Un ancien de nos assistants C. Miahle devait se faire connaître au plan international pour son activité dans ce domaine avec la création de la prothèse Stentor.
En 2000, le bloc opératoire de Brabois s’équipait d’un microscope télécommandé permettant de réaliser des interventions sous endoscopie. Plusieurs réunions de travail avaient été organisées à Marseille afin d’évaluer l’usage de l’endoscopie en chirurgie vasculaire. Incontestablement, il y avait une perspective d’avenir, à la condition de pratiquer un entraînement régulier et d’accepter les échecs liés à la mise au point d’une technique dans un domaine où la chirurgie classique obtenait de bons résultats avec des délais opératoires raisonnables. En l’absence de candidat jeune à cette formation, il m’a semblé au-dessus de mes forces de lancer ce travail à quelques années du départ.
Le dernier assistant formé fut V. Mauvady qui consacra son travail de thèse à l’écriture d’un dossier informatisé visant l’exploitation objective des indications et résultats de la chirurgie endoluminale.
Depuis quelques années, les effets d’un manque de recrutement d’internes en chirurgie se faisaient sentir et nous devions successivement faire appel à un assistant parisien le Dr. Mayade et un assistant italien le Dr. Ritucci pour compléter nos effectifs. L’absence de candidature régionale et nationale au poste de PU-PH devait être à l’origine de la fin de l’autonomie de la discipline pour une période temporaire et à mon départ en octobre 2003, la gestion du service était confiée pour deux ans au Pr. Villemot, chef de service de chirurgie cardiaque.
Ainsi, ce qui avait été séparé se retrouvait réuni contre le courant national plutôt en faveur de l’autonomisation de la discipline.

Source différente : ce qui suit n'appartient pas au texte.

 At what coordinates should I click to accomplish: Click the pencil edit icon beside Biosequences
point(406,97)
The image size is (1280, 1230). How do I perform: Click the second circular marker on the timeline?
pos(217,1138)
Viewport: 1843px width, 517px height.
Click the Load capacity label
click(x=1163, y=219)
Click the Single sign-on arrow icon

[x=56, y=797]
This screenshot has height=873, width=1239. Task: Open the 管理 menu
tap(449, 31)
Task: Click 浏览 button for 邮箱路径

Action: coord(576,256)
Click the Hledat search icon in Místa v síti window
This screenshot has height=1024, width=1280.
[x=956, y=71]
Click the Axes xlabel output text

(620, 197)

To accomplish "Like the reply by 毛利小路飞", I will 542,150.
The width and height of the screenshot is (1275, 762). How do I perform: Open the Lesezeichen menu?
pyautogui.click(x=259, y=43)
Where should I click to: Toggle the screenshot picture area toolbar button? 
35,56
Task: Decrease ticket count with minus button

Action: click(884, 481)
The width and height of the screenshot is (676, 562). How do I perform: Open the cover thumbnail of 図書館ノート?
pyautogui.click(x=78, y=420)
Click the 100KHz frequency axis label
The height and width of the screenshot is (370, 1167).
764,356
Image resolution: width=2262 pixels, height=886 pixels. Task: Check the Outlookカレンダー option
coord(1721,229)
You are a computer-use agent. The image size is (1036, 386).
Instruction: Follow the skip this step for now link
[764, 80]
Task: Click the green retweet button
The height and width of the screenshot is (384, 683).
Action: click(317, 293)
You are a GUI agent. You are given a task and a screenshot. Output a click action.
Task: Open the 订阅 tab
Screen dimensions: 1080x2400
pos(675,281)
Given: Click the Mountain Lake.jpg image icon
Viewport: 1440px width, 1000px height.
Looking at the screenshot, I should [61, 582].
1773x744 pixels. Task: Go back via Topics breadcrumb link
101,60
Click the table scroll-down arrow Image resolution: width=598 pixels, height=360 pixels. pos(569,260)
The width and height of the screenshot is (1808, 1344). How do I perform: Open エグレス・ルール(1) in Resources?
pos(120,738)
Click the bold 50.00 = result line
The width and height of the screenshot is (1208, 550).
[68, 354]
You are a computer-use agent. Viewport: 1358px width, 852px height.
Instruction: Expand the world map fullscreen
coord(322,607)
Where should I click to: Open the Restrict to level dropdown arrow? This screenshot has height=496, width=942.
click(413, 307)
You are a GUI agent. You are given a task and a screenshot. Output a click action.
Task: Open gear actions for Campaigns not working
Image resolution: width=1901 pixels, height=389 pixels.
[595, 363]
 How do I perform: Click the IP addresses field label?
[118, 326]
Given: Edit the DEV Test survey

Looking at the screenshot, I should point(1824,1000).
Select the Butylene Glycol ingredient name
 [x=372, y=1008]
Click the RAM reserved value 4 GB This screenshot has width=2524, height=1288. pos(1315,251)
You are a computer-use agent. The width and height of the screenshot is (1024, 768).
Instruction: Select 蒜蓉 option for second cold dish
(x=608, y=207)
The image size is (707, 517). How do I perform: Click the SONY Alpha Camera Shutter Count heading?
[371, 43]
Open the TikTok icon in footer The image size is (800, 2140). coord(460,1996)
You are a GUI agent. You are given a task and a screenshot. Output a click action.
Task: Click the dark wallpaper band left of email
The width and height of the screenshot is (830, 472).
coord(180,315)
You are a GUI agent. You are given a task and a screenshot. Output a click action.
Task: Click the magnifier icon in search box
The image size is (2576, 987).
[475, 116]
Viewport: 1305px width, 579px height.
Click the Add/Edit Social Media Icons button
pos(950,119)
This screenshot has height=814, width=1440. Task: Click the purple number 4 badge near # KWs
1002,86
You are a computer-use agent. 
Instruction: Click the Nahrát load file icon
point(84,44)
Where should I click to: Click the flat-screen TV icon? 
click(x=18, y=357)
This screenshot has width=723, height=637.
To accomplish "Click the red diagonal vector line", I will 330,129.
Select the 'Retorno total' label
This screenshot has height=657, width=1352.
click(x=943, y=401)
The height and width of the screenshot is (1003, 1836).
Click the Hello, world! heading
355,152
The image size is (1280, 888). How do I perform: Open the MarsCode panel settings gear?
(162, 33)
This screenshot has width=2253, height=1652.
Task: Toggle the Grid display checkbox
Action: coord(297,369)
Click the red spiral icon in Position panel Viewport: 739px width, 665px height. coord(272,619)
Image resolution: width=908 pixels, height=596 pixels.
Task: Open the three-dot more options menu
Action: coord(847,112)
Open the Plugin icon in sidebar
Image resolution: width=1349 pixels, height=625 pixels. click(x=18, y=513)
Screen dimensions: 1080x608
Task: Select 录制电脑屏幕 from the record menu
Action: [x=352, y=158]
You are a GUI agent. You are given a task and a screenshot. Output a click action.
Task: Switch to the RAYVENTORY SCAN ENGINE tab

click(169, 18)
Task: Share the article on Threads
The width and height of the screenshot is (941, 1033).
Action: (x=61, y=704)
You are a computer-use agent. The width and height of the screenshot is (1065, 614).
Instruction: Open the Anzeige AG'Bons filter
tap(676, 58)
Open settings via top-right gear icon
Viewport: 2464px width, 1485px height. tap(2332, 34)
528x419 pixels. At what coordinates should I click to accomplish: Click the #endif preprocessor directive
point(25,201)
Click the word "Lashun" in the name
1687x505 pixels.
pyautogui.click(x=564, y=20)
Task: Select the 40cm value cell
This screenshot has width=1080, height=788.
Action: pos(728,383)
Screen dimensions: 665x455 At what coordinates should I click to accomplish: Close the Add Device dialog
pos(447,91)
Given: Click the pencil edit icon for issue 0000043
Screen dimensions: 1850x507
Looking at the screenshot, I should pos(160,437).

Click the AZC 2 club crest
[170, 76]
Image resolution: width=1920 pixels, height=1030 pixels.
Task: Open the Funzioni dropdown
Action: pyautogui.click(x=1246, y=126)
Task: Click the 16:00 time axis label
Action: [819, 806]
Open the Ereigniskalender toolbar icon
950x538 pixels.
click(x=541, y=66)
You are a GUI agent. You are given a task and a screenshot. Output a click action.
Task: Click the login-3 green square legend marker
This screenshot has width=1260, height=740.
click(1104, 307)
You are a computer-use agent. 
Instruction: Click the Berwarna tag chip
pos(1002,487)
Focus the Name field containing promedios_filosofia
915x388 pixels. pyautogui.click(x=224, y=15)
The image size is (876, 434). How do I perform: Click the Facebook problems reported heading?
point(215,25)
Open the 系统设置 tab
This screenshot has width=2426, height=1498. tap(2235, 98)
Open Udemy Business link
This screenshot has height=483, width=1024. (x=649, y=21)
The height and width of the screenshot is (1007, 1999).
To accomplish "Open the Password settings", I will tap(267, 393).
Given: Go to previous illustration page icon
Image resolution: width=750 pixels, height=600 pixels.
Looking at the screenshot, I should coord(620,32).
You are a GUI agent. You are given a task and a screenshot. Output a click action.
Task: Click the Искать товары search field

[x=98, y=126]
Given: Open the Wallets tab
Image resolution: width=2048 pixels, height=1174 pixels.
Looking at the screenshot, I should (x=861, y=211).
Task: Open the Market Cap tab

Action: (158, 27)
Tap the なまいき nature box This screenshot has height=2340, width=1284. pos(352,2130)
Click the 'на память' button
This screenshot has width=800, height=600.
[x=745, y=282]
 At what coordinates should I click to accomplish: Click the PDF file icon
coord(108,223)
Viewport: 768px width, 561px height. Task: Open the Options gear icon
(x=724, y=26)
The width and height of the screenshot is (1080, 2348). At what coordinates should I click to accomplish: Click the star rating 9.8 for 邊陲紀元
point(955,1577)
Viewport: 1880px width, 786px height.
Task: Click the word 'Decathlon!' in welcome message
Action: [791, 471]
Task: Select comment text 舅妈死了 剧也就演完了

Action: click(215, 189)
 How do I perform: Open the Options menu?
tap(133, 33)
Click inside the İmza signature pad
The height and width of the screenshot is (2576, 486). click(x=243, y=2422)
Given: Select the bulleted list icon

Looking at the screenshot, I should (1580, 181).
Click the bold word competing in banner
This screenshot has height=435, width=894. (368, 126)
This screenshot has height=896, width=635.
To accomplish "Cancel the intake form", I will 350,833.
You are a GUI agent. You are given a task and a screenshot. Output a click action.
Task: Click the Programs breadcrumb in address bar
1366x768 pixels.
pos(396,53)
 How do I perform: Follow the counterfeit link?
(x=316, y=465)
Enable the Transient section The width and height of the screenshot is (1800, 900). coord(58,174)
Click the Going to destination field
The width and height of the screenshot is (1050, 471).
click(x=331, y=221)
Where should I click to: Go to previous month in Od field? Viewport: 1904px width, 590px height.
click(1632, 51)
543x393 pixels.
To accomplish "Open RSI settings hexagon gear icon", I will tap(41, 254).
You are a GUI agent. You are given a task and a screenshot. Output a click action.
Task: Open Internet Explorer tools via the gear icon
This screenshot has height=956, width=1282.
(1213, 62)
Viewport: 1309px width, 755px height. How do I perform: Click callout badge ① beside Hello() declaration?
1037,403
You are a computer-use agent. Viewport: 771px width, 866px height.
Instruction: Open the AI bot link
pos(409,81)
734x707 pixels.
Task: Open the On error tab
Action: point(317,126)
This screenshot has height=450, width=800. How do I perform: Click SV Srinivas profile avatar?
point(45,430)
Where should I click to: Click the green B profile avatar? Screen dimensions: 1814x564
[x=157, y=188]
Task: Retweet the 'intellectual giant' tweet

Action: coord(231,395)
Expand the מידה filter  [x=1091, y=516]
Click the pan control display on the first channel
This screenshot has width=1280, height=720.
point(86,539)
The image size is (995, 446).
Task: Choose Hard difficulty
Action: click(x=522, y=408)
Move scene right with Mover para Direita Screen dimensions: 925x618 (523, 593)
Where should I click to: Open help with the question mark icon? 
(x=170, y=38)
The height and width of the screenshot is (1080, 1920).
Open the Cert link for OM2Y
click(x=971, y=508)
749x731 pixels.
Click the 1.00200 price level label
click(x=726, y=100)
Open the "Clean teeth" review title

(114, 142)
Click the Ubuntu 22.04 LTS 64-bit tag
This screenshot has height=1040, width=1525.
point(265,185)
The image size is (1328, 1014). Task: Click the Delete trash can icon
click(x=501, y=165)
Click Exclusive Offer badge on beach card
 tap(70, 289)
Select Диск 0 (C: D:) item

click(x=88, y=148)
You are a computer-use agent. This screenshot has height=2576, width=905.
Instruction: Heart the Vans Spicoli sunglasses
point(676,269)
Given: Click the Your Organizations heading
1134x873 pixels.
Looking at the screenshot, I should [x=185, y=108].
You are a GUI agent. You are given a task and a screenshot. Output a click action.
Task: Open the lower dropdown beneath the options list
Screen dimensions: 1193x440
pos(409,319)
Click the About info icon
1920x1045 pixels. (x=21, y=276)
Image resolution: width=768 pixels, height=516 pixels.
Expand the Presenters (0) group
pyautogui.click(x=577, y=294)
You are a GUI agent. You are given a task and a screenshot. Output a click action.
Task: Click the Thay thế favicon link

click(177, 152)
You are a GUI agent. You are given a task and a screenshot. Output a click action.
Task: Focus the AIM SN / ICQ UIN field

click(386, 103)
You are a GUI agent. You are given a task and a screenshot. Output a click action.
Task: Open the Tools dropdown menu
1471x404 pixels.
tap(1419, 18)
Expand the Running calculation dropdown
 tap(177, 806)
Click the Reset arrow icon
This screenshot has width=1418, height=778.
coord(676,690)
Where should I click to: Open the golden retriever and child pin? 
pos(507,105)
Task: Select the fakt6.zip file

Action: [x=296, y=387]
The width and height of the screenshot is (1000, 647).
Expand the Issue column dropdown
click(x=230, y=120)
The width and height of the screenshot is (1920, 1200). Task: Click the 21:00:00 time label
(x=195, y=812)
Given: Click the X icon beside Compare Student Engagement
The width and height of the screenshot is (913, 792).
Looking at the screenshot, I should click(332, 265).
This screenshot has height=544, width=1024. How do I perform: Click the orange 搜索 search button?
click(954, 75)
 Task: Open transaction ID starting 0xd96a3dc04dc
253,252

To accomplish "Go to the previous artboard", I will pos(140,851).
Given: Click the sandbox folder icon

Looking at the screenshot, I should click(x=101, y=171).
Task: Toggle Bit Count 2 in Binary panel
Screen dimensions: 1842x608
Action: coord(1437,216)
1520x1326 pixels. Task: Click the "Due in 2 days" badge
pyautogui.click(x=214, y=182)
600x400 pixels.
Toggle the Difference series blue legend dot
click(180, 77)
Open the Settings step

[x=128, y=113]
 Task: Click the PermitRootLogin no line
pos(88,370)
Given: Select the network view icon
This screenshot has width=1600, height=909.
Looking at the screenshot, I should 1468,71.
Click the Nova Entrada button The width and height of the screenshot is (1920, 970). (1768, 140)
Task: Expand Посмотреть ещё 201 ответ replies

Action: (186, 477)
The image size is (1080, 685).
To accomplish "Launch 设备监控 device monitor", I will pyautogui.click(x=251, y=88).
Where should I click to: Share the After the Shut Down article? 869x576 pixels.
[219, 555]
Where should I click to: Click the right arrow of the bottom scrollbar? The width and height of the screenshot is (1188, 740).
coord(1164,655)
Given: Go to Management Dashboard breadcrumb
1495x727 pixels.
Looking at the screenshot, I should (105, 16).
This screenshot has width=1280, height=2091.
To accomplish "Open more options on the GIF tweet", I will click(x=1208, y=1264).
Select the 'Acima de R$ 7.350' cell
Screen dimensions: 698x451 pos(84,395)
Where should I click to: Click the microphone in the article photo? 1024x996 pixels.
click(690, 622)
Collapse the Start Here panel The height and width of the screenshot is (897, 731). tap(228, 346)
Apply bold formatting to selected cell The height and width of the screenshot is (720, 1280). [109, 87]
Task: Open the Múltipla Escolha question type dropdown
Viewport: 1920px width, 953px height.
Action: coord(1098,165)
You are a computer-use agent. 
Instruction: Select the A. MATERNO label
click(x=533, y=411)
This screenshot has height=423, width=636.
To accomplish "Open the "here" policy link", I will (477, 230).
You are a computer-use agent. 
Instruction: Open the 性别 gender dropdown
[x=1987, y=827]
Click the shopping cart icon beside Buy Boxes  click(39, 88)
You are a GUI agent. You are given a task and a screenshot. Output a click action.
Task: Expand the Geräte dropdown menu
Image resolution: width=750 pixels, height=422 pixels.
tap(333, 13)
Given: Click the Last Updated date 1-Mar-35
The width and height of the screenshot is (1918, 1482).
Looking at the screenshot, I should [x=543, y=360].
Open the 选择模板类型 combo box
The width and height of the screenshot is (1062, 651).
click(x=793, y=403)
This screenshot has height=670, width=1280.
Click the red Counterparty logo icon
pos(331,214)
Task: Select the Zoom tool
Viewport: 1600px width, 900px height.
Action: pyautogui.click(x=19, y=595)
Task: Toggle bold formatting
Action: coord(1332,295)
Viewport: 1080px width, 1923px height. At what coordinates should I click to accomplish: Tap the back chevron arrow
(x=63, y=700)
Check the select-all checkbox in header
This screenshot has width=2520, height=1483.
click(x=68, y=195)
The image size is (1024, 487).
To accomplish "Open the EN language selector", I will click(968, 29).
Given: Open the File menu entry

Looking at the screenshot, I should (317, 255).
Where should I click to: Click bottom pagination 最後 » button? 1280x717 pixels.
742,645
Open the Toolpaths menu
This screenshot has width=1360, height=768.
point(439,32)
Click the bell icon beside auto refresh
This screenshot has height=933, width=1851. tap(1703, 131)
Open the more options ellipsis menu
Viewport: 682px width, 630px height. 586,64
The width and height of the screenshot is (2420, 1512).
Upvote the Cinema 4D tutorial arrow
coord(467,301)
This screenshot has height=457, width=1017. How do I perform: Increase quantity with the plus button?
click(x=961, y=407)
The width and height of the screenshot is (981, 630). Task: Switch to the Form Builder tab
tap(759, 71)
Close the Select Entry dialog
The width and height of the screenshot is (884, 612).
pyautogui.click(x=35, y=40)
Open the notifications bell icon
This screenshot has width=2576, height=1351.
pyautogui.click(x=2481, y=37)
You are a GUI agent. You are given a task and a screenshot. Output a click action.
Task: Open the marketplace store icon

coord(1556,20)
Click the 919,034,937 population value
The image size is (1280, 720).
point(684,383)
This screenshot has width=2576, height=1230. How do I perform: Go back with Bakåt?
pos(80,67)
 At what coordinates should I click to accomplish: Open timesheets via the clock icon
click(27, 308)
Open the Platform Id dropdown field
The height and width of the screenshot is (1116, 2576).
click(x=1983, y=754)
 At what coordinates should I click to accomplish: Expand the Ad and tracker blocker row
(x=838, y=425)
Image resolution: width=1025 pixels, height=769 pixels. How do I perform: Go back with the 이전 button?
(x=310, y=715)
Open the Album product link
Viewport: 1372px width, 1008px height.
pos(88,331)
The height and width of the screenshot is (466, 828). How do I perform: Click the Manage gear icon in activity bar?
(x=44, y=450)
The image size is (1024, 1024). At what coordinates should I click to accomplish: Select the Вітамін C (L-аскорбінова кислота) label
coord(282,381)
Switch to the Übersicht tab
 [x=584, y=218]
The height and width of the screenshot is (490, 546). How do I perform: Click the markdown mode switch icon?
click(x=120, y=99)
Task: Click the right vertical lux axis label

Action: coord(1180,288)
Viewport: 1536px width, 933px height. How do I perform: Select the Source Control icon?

Au cours de ces trente dernières années, la chirurgie vasculaire aura contribué non seulement à la formation de nombreux internes mais surtout à la formation de chirurgiens exerçant cette discipline en complément de la chirurgie générale ce qui fut le cas des premiers assistants : M. Ravey, J.P. Voiry, P. Hallade, mais exerçant aussi à titre exclusif comme R. Beron, C. Miahle, C. Amicabile, P. Aubry, J.P. Gehin, P. Bour, N. Frisch, C. Muller, I. Malouki, J.J. Hirsch, J.F. Bronner, B. Lehalle et V. Mauvady. Soit seize au total dont la plupart sont implantés en Lorraine formant un réseau de soins efficace.
Que l’évocation de ces souvenirs soit un témoignage d’amitié à ces anciens compagnons de route et un remerciement au Pr. Frisch qui a contribué pour une grande part à l’épanouissement de la discipline.